SOURCE RECORDS ->
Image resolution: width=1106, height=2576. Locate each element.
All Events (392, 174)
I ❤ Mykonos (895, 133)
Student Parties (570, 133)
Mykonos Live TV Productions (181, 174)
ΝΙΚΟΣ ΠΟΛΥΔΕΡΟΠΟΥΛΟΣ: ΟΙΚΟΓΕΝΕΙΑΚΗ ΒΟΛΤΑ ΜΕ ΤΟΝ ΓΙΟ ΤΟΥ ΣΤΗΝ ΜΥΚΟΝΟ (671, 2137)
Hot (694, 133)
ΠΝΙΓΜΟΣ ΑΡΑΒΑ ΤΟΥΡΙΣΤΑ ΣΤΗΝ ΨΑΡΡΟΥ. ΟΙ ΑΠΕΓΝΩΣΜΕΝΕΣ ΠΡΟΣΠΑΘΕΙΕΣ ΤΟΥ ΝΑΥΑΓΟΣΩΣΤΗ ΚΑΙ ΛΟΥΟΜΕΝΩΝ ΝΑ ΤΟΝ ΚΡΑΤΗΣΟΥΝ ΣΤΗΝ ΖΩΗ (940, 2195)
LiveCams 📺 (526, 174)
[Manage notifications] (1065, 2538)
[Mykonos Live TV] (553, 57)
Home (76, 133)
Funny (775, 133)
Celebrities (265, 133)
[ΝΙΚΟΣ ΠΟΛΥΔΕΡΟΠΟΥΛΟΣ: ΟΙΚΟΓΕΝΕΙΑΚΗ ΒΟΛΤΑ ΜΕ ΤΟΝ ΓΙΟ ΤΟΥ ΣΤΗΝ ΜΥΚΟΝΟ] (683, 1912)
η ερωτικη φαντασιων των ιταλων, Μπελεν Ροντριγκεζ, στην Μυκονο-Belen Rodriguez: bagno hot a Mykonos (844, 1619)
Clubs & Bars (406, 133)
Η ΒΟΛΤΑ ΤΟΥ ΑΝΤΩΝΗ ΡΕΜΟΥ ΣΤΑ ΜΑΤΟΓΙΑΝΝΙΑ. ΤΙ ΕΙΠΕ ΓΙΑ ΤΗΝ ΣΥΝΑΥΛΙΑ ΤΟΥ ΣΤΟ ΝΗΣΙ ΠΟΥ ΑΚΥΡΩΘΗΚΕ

DIRECTIONS FOR THIS TASK -> Set down every entry again, exactly as written.

TASK RESULT ->
Image resolution: width=1106, height=2576. Locate each element.
All Events (392, 174)
I ❤ Mykonos (895, 133)
Student Parties (570, 133)
Mykonos Live TV Productions (181, 174)
ΝΙΚΟΣ ΠΟΛΥΔΕΡΟΠΟΥΛΟΣ: ΟΙΚΟΓΕΝΕΙΑΚΗ ΒΟΛΤΑ ΜΕ ΤΟΝ ΓΙΟ ΤΟΥ ΣΤΗΝ ΜΥΚΟΝΟ (671, 2137)
Hot (694, 133)
ΠΝΙΓΜΟΣ ΑΡΑΒΑ ΤΟΥΡΙΣΤΑ ΣΤΗΝ ΨΑΡΡΟΥ. ΟΙ ΑΠΕΓΝΩΣΜΕΝΕΣ ΠΡΟΣΠΑΘΕΙΕΣ ΤΟΥ ΝΑΥΑΓΟΣΩΣΤΗ ΚΑΙ ΛΟΥΟΜΕΝΩΝ ΝΑ ΤΟΝ ΚΡΑΤΗΣΟΥΝ ΣΤΗΝ ΖΩΗ (940, 2195)
LiveCams 📺 (526, 174)
[Manage notifications] (1065, 2538)
[Mykonos Live TV] (553, 57)
Home (76, 133)
Funny (775, 133)
Celebrities (265, 133)
[ΝΙΚΟΣ ΠΟΛΥΔΕΡΟΠΟΥΛΟΣ: ΟΙΚΟΓΕΝΕΙΑΚΗ ΒΟΛΤΑ ΜΕ ΤΟΝ ΓΙΟ ΤΟΥ ΣΤΗΝ ΜΥΚΟΝΟ] (683, 1912)
η ερωτικη φαντασιων των ιταλων, Μπελεν Ροντριγκεζ, στην Μυκονο-Belen Rodriguez: bagno hot a Mykonos (844, 1619)
Clubs & Bars (406, 133)
Η ΒΟΛΤΑ ΤΟΥ ΑΝΤΩΝΗ ΡΕΜΟΥ ΣΤΑ ΜΑΤΟΓΙΑΝΝΙΑ. ΤΙ ΕΙΠΕ ΓΙΑ ΤΗΝ ΣΥΝΑΥΛΙΑ ΤΟΥ ΣΤΟ ΝΗΣΙ ΠΟΥ ΑΚΥΡΩΘΗΚΕ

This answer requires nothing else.